-------- Source material
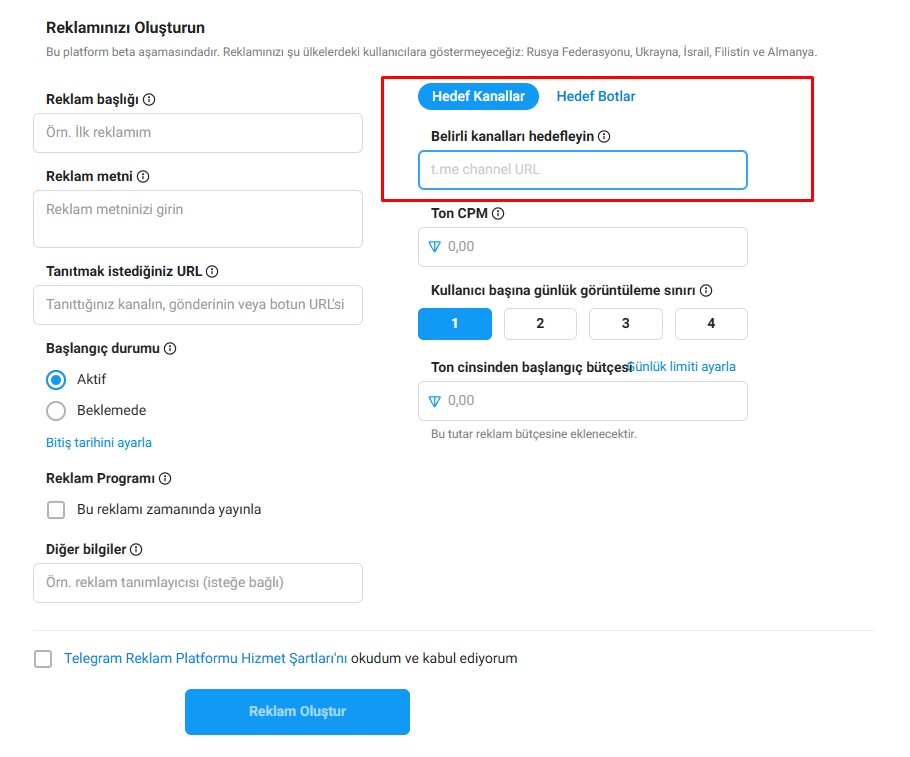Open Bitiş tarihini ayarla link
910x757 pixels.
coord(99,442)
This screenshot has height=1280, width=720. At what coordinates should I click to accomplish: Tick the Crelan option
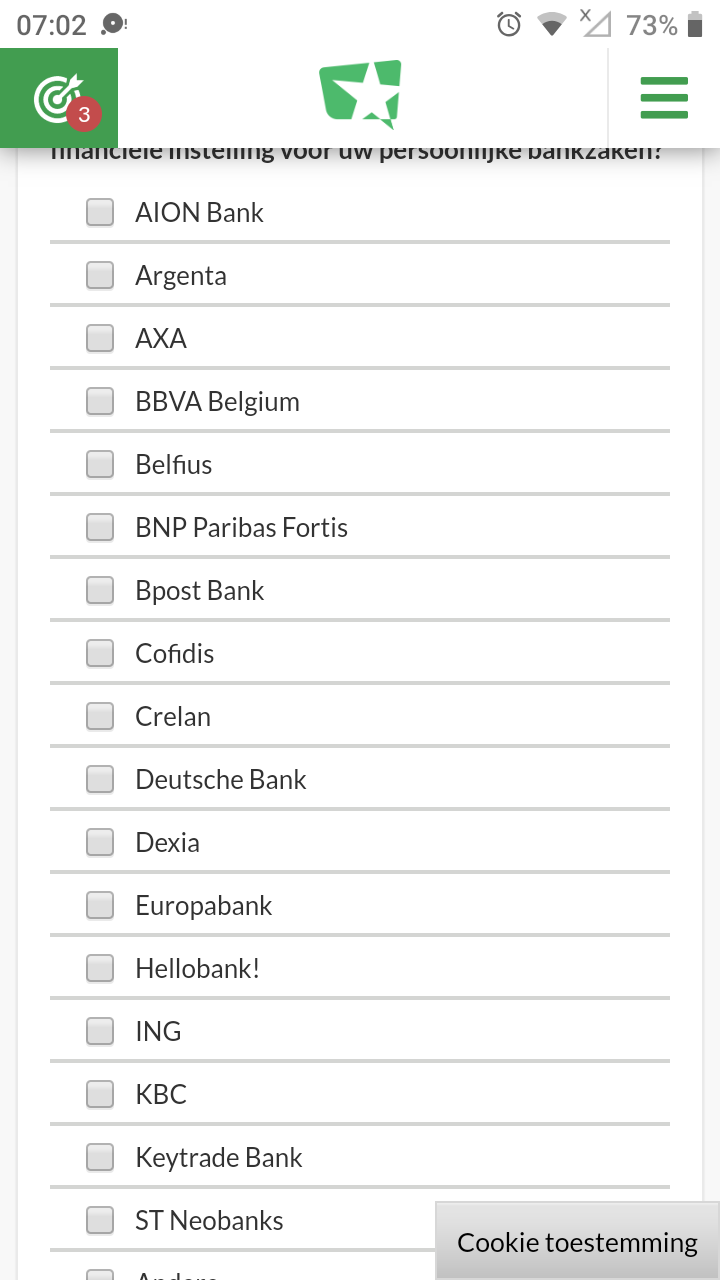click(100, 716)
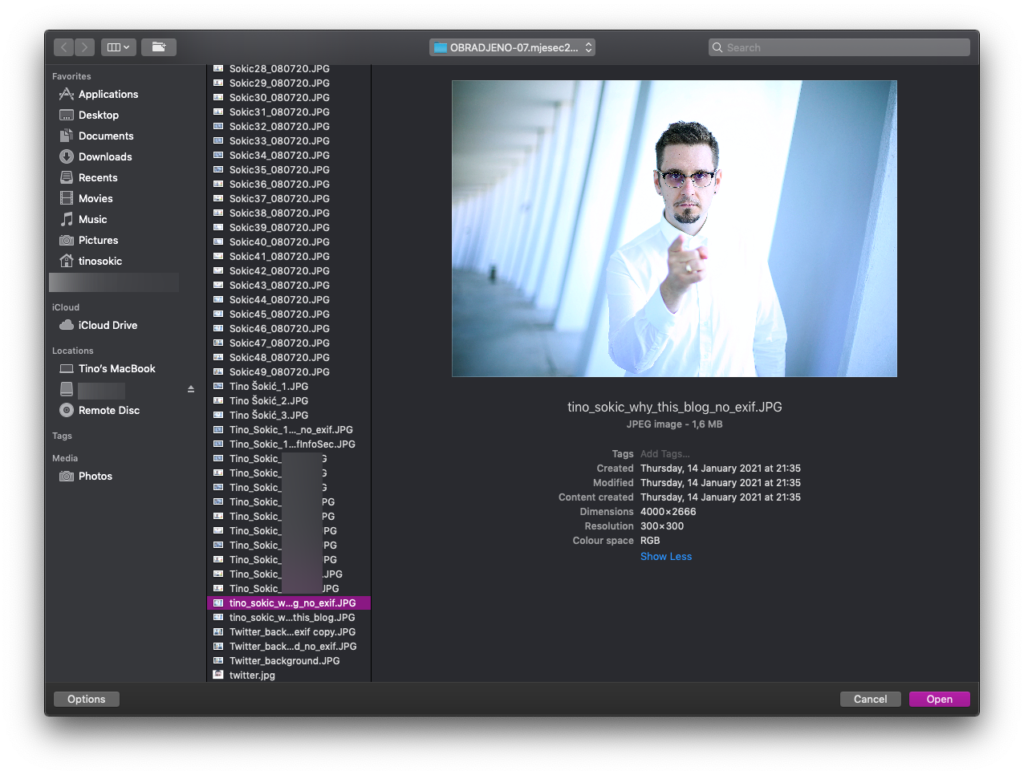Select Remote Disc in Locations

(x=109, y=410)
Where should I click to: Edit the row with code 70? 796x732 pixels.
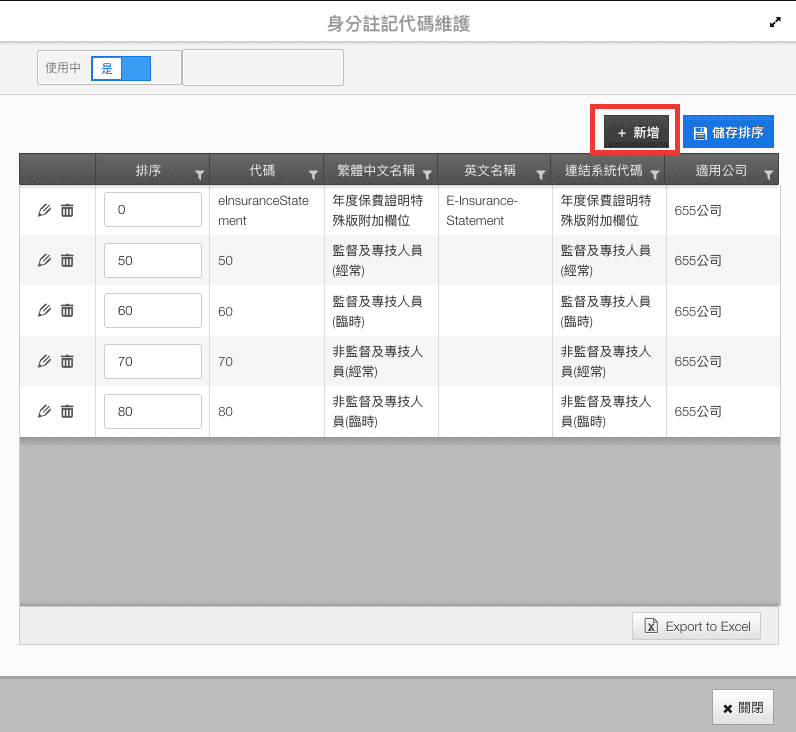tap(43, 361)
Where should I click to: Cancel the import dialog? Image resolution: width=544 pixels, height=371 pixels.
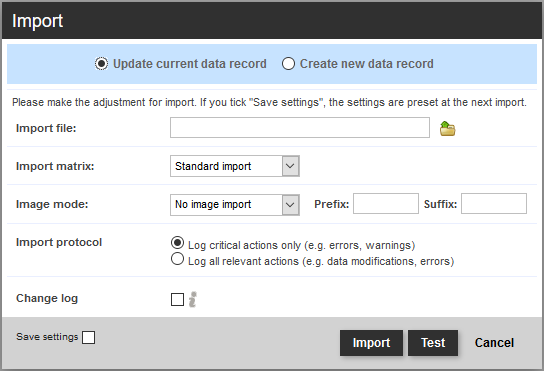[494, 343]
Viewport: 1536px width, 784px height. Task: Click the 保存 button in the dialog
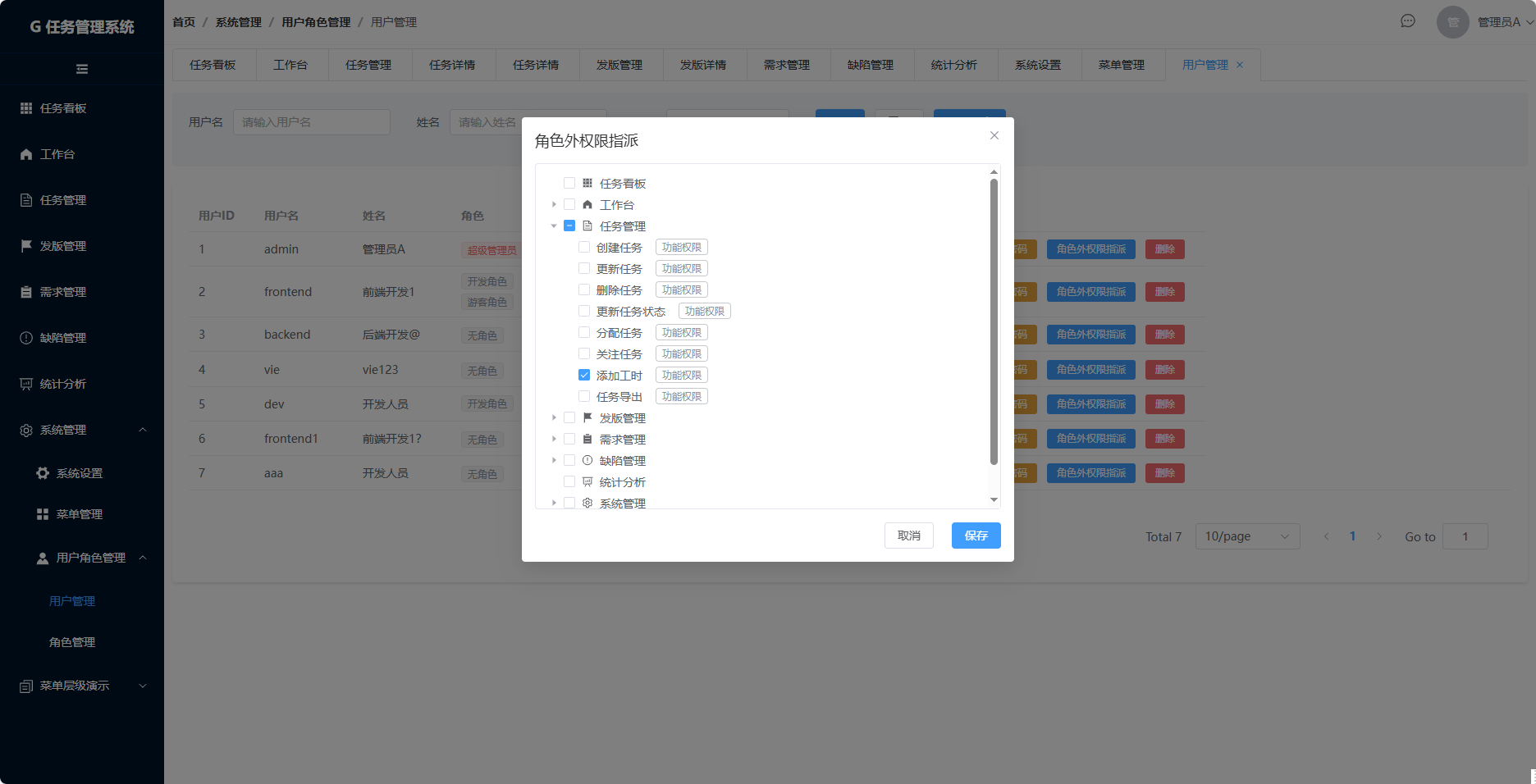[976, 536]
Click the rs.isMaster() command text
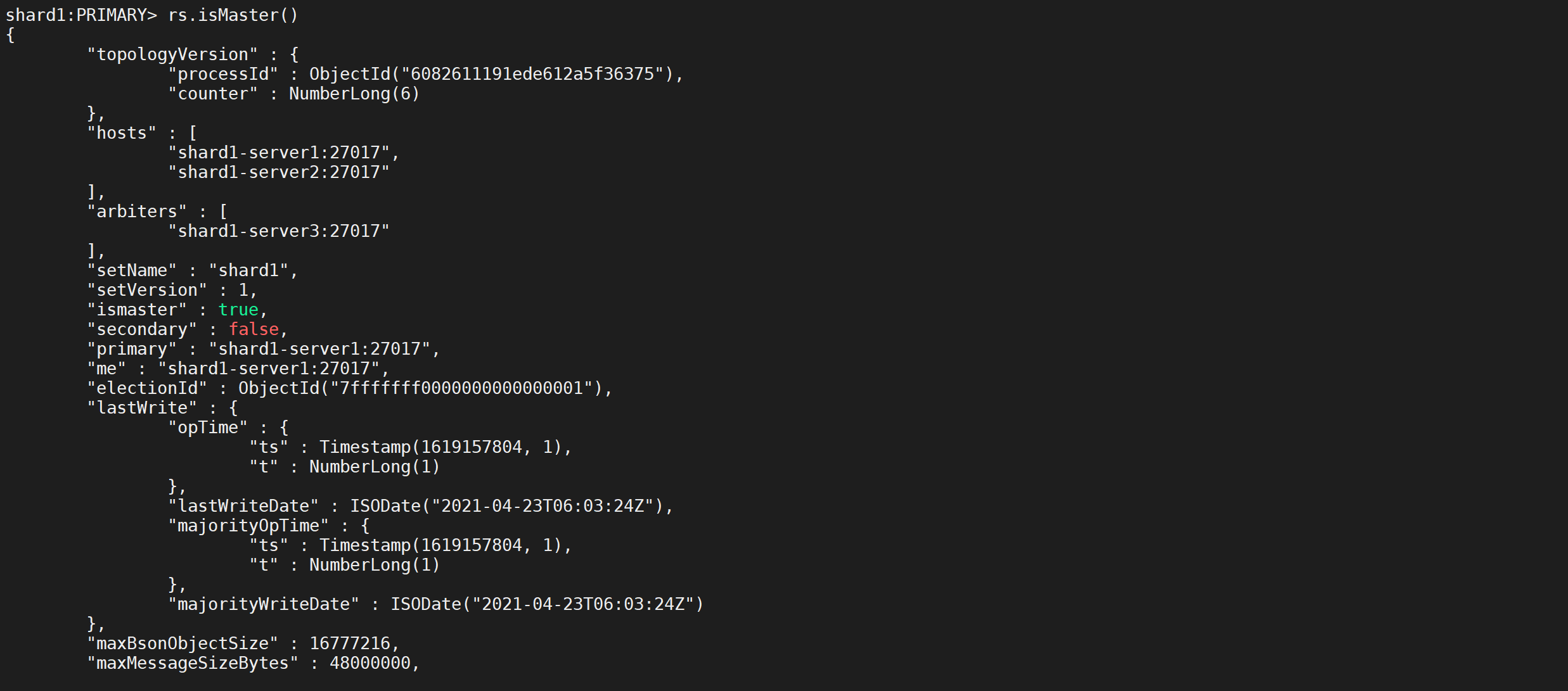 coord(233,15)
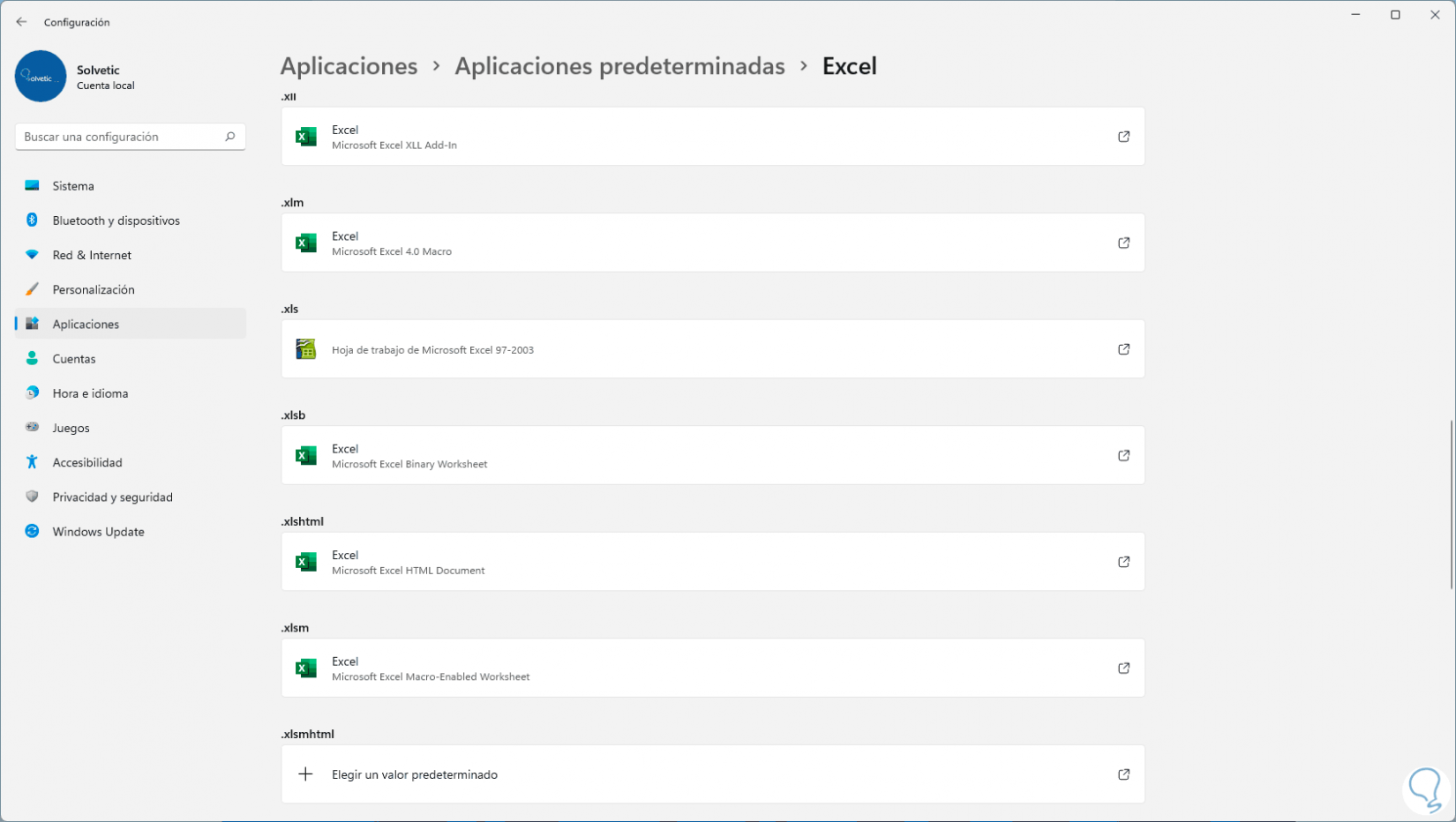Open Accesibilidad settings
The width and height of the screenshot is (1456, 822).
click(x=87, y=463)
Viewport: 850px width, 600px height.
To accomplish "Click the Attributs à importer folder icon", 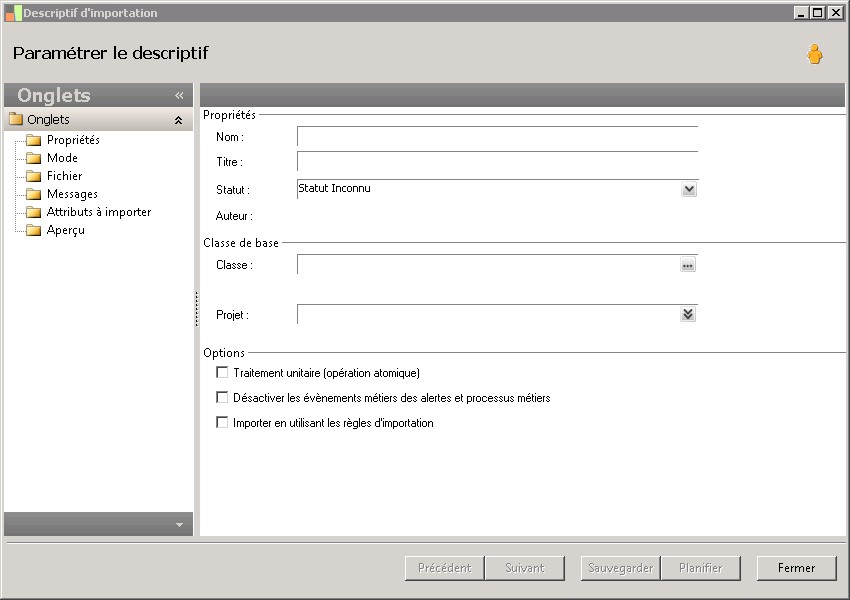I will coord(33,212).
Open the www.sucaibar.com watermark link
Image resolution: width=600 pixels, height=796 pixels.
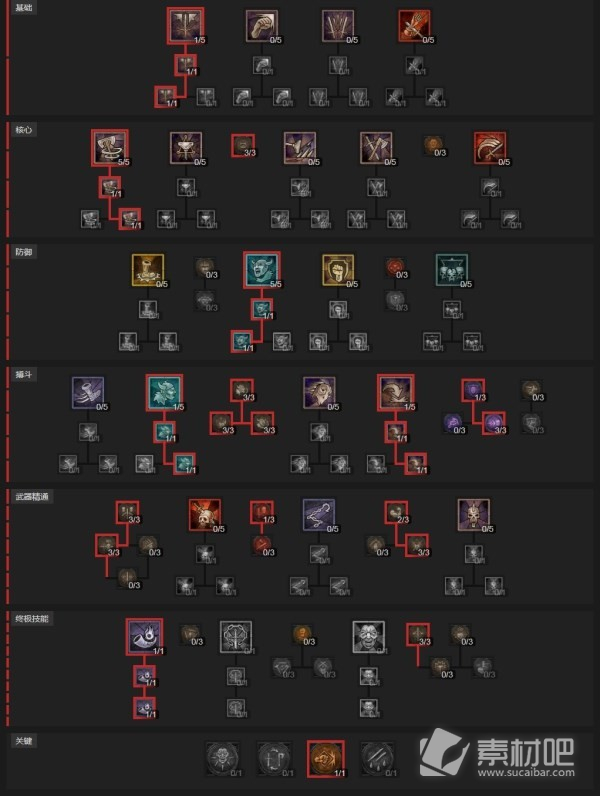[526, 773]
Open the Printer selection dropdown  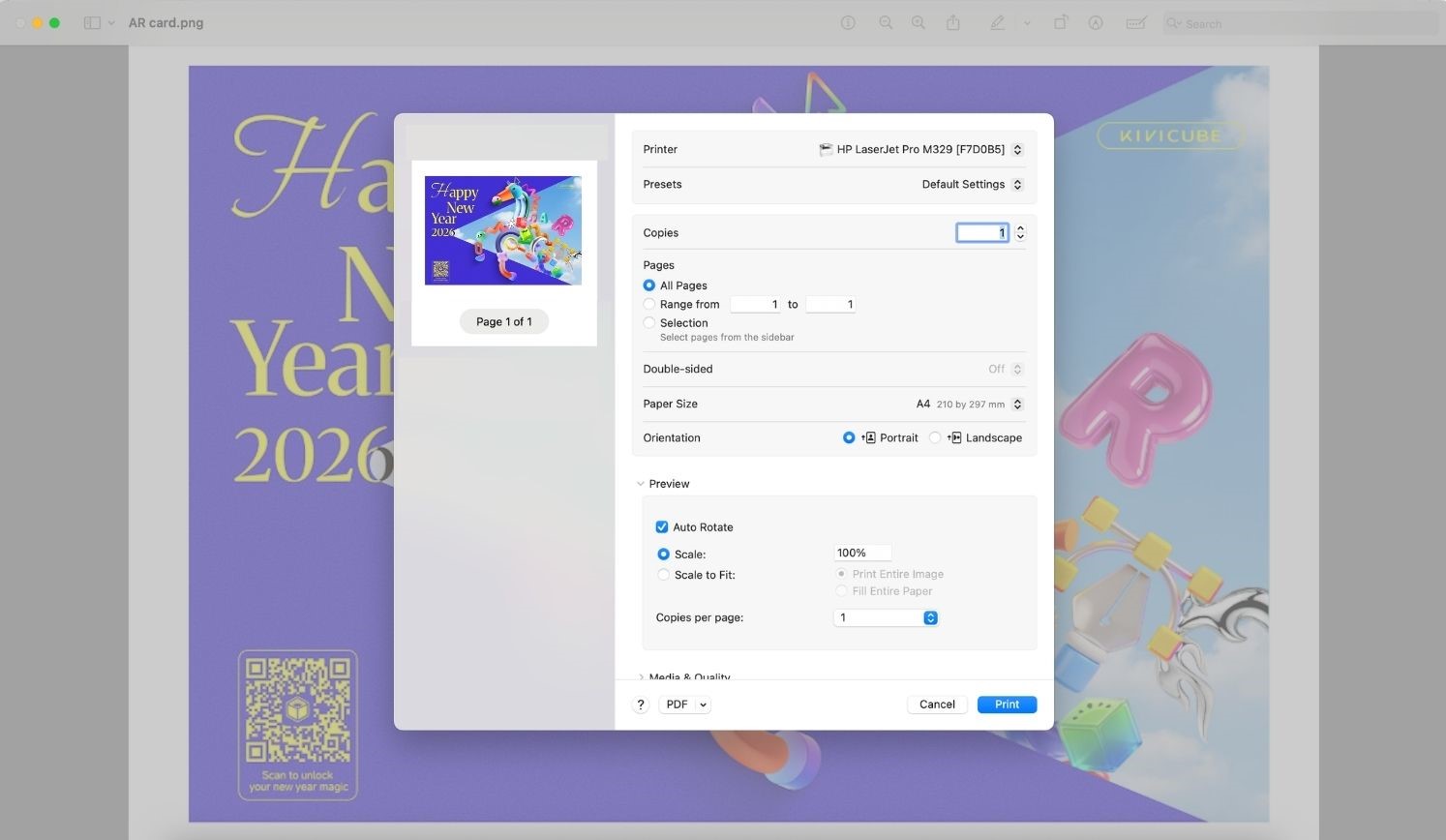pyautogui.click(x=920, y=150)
----------------
Assignment:
Set the pictures aside and reproduce exactly the lines above, from the line holding "This screenshot has" through the line holding "Viewport: 850px width, 600px height.", both included, with nothing else.

Written response:
This screenshot has height=1280, width=720. At what coordinates should I click to accomplish: Tick the Crelan option
click(100, 716)
Select Remote Disc in Locations

(x=109, y=410)
Where should I click to: Edit the row with code 70? 796x732 pixels.
tap(43, 361)
Where should I click to: Cancel the import dialog? Image resolution: width=544 pixels, height=371 pixels.
[494, 343]
Viewport: 1536px width, 784px height. Task: Click the 保存 button in the dialog
[976, 536]
Click the rs.isMaster() command text
 coord(233,15)
Open Accesibilidad settings
The width and height of the screenshot is (1456, 822).
click(x=87, y=463)
Viewport: 850px width, 600px height.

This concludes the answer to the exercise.